Aferição da periculosidade para concessão de prisão preventiva

Autor

17 de julho de 2024, 6h38

Tramita no Congresso o Projeto de Lei (PL) nº 226 de 2024, de autoria do então senador Flávio Dino (PSB-MA), que altera o Decreto-lei nº 3.689, de 3 de outubro de 1941 (Código de Processo Penal), para dispor sobre os critérios para aferição da periculosidade do agente, geradora de riscos à ordem pública, para concessão de prisão preventiva, inclusive quando da audiência de custódia.

“Art. 1º. O Decreto-lei nº 3.689, de 3 de outubro de 1941 (Código de Processo Penal), passa a vigorar com as seguintes alterações:

Art. 312. ………………………………………………………………………………………………….. ………………….

§3º. Devem ser considerados na aferição da periculosidade do agente, geradora de riscos à ordem pública:

I – o modus operandi, inclusive quanto ao uso reiterado de violência ou grave ameaça à pessoa; II – a participação em organização criminosa;

III – a natureza, quantidade e variedade de drogas, armas ou munições apreendidas;

IV – o fundado receio de reiteração delitiva, inclusive à vista da existência de outros inquéritos e ações penais em curso.

§4º. É incabível a decretação da prisão preventiva com base em alegações de gravidade abstrata do delito, devendo ser concretamente demonstrados a periculosidade do agente e seu risco à ordem pública, à ordem econômica, à regularidade da instrução criminal e à aplicação da lei penal, conforme o caso.

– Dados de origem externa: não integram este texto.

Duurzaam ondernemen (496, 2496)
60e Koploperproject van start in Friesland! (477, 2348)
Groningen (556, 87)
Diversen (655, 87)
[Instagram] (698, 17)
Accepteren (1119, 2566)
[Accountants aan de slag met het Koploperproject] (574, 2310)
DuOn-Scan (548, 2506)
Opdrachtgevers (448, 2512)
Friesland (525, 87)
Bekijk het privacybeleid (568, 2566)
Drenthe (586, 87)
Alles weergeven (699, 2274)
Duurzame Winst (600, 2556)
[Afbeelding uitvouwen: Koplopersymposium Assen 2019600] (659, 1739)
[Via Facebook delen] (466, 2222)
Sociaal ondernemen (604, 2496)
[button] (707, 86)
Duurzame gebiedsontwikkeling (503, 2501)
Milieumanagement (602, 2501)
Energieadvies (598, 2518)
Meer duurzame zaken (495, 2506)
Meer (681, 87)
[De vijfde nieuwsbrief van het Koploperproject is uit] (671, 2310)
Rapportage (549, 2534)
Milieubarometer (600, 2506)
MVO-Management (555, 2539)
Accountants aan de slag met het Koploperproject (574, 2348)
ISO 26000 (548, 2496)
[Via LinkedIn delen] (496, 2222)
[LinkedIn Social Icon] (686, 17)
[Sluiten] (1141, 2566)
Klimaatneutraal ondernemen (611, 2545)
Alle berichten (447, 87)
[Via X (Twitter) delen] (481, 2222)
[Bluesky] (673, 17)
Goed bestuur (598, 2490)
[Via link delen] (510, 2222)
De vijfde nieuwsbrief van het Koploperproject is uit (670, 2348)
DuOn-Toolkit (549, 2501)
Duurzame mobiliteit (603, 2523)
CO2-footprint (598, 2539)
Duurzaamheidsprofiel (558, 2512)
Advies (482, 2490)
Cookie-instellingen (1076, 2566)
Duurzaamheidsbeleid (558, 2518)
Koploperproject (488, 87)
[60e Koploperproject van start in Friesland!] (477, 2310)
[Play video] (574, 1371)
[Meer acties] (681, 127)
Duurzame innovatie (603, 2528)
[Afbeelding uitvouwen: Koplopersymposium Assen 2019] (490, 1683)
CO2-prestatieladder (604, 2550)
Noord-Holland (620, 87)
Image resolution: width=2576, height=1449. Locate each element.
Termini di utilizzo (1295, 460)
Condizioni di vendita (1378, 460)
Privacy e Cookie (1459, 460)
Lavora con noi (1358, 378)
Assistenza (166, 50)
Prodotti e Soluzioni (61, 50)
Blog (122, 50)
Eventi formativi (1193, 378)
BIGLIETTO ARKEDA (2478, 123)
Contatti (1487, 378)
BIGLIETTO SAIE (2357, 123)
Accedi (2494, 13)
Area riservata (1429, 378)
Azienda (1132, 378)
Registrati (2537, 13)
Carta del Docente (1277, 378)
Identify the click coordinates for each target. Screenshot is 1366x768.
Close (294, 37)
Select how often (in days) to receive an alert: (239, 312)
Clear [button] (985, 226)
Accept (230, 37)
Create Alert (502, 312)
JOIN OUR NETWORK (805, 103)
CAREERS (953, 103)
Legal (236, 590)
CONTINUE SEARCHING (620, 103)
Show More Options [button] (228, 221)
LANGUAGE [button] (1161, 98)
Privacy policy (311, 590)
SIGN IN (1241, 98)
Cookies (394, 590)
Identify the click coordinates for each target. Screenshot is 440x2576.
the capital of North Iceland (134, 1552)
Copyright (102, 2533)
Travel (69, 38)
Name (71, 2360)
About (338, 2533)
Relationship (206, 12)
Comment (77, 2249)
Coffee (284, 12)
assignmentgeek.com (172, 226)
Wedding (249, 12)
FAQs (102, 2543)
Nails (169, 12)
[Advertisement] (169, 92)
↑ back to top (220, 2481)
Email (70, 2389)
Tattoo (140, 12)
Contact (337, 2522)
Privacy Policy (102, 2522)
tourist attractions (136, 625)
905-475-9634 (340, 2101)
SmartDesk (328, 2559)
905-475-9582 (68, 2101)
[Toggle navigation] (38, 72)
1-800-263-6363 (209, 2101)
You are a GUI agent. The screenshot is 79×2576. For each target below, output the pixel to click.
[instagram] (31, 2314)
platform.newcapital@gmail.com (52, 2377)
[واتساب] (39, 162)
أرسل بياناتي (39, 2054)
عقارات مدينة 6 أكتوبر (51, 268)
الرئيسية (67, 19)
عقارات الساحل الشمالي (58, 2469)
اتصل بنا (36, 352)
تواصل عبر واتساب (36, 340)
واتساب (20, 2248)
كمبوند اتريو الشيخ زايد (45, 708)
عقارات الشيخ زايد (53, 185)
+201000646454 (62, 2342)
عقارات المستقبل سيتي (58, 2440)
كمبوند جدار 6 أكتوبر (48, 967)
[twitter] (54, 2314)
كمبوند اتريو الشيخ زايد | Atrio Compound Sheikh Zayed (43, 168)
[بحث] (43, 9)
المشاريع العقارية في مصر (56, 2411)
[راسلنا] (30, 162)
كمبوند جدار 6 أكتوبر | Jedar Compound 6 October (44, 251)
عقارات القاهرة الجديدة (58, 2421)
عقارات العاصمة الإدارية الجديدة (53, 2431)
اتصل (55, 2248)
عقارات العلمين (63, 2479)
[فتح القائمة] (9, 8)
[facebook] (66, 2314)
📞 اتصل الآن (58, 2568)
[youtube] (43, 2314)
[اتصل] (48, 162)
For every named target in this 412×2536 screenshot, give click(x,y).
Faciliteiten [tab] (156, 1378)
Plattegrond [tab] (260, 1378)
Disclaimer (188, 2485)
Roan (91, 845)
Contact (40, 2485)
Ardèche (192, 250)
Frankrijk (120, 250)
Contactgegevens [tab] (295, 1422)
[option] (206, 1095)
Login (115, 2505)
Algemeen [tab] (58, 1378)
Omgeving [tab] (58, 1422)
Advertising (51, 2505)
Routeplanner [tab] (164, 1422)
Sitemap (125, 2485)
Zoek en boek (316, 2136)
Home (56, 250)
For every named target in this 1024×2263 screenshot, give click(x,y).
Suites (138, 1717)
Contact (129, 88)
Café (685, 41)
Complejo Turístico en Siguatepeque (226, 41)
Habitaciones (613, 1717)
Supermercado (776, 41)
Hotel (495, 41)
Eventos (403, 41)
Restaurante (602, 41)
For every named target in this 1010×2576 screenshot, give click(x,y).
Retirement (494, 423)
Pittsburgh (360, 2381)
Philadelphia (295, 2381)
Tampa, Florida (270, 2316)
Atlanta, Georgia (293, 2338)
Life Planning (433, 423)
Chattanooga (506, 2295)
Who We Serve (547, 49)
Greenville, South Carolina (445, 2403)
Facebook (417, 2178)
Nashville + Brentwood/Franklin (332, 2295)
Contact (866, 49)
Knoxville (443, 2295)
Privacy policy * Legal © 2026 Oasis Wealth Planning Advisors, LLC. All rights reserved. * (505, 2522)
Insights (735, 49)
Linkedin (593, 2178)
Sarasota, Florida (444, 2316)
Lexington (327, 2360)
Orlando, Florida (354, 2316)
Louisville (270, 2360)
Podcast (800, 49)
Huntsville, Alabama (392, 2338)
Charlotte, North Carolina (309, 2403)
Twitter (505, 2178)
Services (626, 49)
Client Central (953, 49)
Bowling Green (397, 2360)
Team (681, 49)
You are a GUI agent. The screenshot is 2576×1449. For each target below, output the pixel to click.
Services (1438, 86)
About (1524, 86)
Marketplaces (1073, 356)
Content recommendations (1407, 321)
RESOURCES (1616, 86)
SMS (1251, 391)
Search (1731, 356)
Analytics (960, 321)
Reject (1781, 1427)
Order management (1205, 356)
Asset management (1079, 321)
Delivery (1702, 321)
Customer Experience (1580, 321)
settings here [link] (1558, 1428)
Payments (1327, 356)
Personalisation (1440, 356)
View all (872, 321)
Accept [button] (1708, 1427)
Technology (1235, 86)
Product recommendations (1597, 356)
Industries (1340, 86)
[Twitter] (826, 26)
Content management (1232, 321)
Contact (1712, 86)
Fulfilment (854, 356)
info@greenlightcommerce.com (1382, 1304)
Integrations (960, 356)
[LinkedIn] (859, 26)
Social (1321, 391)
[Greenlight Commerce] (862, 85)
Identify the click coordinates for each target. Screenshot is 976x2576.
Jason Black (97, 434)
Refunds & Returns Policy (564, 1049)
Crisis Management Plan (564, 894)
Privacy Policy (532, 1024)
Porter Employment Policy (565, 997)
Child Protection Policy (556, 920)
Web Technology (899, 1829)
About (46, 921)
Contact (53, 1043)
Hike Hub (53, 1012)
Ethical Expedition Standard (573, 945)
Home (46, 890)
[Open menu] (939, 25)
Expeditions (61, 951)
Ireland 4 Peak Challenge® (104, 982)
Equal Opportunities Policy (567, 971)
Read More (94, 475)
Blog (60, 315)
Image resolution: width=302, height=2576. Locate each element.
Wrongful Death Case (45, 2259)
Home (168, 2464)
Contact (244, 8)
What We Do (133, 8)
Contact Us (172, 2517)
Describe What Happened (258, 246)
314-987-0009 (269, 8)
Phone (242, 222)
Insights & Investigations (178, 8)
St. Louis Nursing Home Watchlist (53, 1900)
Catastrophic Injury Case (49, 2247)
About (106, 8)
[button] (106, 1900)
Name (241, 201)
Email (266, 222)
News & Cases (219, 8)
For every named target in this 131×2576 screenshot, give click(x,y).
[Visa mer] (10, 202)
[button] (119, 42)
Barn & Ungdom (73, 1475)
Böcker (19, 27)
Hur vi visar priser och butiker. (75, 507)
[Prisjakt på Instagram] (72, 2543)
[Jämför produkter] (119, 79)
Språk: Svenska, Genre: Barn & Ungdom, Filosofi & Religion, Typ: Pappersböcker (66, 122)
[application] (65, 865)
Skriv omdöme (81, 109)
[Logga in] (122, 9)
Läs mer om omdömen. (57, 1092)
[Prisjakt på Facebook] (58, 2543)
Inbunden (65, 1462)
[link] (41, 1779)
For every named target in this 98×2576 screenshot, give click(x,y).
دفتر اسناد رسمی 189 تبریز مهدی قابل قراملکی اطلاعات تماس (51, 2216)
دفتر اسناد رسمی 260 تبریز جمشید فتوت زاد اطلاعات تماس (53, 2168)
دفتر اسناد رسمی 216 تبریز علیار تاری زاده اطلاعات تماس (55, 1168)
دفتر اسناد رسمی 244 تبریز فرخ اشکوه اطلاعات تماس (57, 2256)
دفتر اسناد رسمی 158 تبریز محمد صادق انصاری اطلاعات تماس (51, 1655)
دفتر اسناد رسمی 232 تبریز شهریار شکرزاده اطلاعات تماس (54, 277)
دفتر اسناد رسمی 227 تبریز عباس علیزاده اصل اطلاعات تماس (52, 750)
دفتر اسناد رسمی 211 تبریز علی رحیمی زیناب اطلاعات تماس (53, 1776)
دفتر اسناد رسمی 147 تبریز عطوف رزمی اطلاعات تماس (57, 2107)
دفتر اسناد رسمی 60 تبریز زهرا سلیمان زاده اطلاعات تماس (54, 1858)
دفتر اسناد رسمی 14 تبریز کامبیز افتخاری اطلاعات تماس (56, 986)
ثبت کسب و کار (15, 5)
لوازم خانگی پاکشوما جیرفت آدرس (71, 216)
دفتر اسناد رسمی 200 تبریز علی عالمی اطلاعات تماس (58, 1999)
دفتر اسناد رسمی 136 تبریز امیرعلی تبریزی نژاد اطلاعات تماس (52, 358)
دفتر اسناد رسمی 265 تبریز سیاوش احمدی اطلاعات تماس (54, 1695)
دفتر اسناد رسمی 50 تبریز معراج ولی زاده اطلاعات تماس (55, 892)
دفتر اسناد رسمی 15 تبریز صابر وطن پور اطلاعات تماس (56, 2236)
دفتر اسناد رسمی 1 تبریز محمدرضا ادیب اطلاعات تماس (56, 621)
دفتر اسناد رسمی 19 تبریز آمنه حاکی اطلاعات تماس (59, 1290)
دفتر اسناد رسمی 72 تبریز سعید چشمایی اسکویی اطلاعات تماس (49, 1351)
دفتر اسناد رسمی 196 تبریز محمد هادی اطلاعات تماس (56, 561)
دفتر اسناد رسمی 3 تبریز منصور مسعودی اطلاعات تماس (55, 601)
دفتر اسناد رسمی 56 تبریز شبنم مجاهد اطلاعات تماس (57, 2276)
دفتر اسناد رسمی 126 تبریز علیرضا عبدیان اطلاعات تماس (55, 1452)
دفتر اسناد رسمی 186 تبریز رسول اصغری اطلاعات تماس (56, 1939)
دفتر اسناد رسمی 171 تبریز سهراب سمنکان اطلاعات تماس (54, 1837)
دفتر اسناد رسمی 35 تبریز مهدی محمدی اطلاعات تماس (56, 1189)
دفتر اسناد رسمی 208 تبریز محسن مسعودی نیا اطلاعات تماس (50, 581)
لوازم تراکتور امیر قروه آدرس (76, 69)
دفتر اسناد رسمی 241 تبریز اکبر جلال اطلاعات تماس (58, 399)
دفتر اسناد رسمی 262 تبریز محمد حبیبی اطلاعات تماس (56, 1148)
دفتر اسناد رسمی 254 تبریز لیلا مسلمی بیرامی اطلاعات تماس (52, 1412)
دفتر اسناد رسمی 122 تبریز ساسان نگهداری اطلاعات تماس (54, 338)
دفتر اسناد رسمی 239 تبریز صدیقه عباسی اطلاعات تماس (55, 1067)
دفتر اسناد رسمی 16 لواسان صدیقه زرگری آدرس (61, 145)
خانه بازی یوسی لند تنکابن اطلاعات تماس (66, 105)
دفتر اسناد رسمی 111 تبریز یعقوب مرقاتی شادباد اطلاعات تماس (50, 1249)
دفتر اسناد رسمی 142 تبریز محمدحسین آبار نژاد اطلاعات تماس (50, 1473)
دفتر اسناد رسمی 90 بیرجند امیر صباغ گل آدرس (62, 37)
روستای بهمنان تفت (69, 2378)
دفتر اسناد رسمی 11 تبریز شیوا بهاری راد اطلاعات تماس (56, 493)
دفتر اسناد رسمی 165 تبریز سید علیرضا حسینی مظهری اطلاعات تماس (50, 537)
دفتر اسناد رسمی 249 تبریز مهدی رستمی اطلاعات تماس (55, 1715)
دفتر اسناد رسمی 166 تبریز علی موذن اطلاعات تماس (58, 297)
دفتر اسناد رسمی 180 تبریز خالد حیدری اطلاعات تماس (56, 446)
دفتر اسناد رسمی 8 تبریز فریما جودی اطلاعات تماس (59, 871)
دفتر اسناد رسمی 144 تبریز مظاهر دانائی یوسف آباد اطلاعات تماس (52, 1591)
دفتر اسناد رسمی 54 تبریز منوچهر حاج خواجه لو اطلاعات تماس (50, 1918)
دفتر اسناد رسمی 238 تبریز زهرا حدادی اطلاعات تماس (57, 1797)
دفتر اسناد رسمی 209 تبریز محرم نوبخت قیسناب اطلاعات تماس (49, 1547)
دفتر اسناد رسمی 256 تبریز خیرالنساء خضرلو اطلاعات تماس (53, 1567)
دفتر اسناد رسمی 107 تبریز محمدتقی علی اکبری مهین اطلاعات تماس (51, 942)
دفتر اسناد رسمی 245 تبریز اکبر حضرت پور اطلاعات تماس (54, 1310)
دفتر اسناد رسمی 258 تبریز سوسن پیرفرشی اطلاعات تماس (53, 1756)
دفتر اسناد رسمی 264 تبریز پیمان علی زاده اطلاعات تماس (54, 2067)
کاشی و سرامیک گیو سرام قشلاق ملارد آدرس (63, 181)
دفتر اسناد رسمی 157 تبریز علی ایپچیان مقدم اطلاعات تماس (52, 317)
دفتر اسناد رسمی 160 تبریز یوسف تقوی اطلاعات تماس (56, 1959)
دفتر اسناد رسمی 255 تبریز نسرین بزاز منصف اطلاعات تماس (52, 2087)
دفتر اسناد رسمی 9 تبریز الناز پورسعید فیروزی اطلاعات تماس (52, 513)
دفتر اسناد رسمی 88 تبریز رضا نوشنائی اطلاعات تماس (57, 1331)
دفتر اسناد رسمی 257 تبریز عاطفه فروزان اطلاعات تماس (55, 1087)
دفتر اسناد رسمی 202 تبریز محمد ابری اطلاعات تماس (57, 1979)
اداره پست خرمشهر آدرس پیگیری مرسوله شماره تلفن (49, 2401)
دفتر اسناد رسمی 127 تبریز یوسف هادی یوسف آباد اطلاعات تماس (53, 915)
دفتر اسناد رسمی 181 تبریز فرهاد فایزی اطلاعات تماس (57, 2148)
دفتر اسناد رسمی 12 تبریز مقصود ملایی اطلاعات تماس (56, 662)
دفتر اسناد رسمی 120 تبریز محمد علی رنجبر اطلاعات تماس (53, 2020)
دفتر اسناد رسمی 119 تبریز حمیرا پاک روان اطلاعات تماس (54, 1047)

§5º. Os critérios a que se refere o §3º deste artigo serão obrigatoriamente analisados na audiência de custódia, de modo fundamentado, antes do deferimento de liberdade provisória ou de prisão preventiva.” (NR)

Das justificativas

Em apertada síntese, o autor do PL apresenta as seguintes justificativa:

Não obstante os parâmetros já trazidos pela legislação processual penal, há controvérsias quanto à aferição da periculosidade. Desse modo, por meio do projeto de lei em comento, objetiva-se especificar mais claramente o que poderá ser considerado pela autoridade julgadora na aferição dos riscos à ordem pública e na apreciação da periculosidade do imputado; 2. No que tange aos critérios para aferição da periculosidade do imputado, sugere-se que sejam considerados o modus operandi do agente, a eventual participação em organização criminosa, a natureza, quantidade e variedade de drogas, armas e munições apreendidas (quando couber), bem como o fundado receio de reiteração delitiva; 3. o projeto pretende balizar a análise dos casos de conversão de prisão em flagrante em prisão preventiva quando das audiências de custódia. Almeja-se evitar a análise superficial ou “mecânica” dos requisitos, o que gera agudos questionamentos sociais e institucionais, sobretudo quando as mesmas pessoas são submetidas a sucessivas audiências de custódia e daí resultam deferimentos “automáticos” de seguidas liberdades provisórias, impactando negativamente no resultado útil da atividade policial.

Da prisão preventiva

De início é imprescindível deixar assentado que a prisão preventiva é medida de exceção e extremada. Como tal, somente deve ser decretada em casos excepcionais e, mesmo assim, quando não há outra medida de caráter menos aflitivo para substituí-la (Lei nº 12.403/11). Diante do princípio constitucional da presunção de inocência, a prisão preventiva como qualquer outra medida cautelar pessoal não pode e não deve ter um caráter de satisfatividade, ou seja, não pode se transformar em antecipação da tutela penal ou execução provisória da pena. Neste sentido já decidiu o Supremo Tribunal Federal:

“A Prisão Preventiva – Enquanto medida de natureza cautelar – Não tem por objetivo infligir punição antecipada ao indiciado ou ao réu. – A prisão preventiva não pode – e não deve – ser utilizada, pelo Poder Público, como instrumento de punição antecipada daquele a quem se imputou a prática do delito, pois, no sistema jurídico brasileiro, fundado em bases democráticas, prevalece o princípio da liberdade, incompatível com punições sem processo e inconciliável com condenações sem defesa prévia. A prisão preventiva – que não deve ser confundida com a prisão penal – não objetiva infligir punição àquele que sofre a sua decretação, mas destina-se, considerada a função cautelar que lhe é inerente, a atuar em benefício da atividade estatal desenvolvida no processo penal.” (RTJ 180/262-264, relator ministro Celso de Mello)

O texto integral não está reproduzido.